PROBLEM TO WORK ON –
Copy out the listing that follows, exactly, without its pictures.
Segment Open
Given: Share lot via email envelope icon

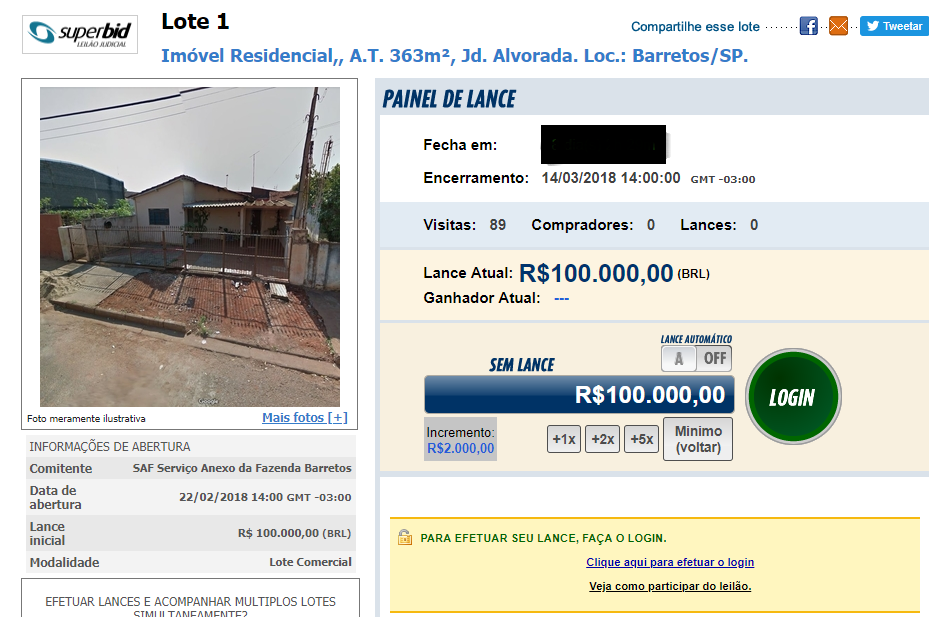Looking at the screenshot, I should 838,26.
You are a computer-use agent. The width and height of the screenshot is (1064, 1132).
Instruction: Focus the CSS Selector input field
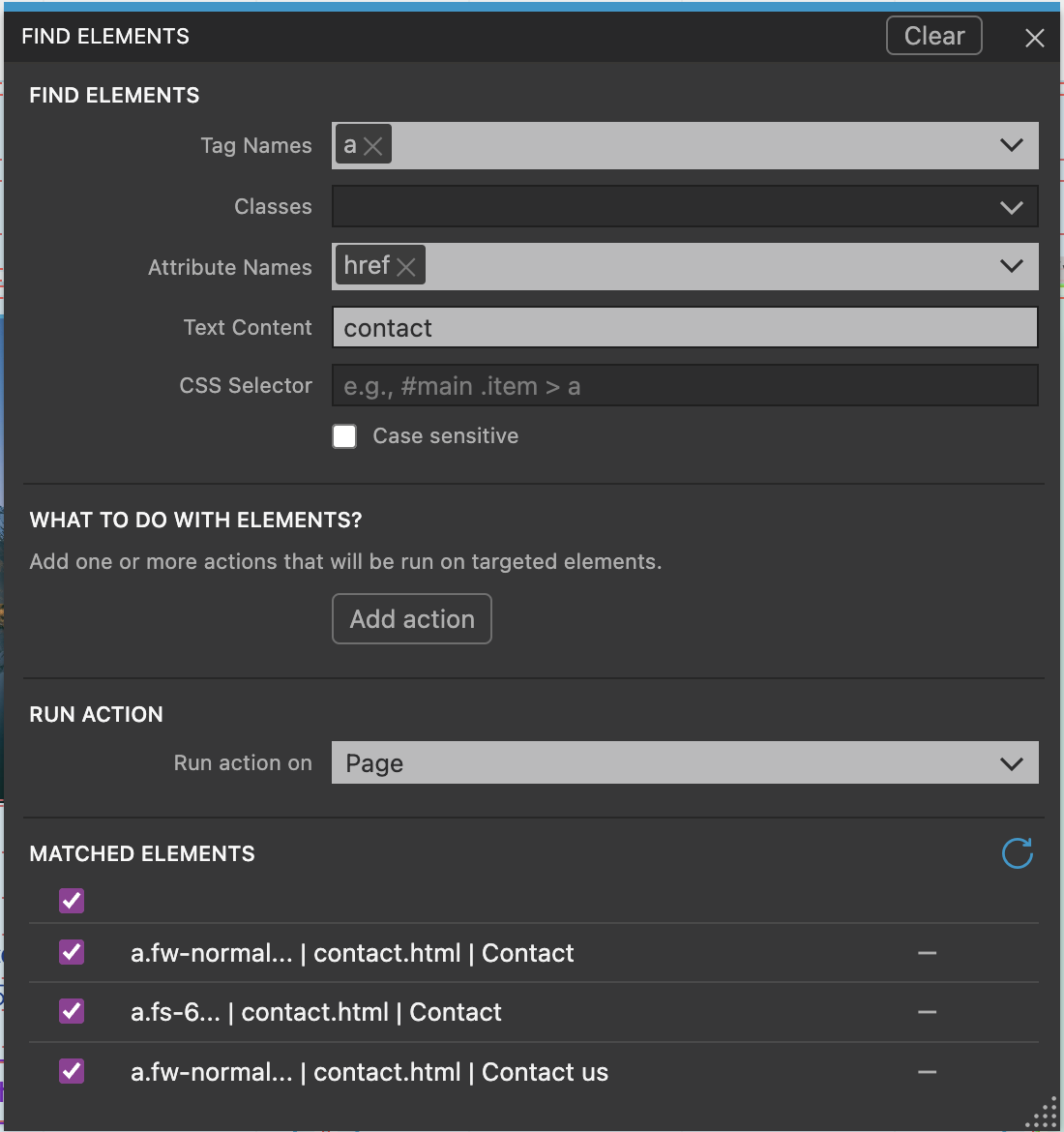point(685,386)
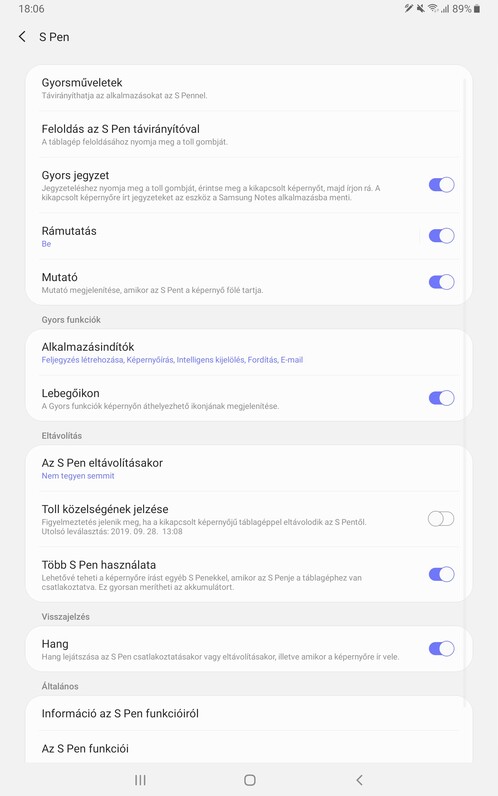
Segment Closed
SOLUTION –
Given: Share lot via email envelope icon

Looking at the screenshot, I should 838,26.
You are a computer-use agent. The width and height of the screenshot is (1064, 1132).
Instruction: Focus the CSS Selector input field
point(685,386)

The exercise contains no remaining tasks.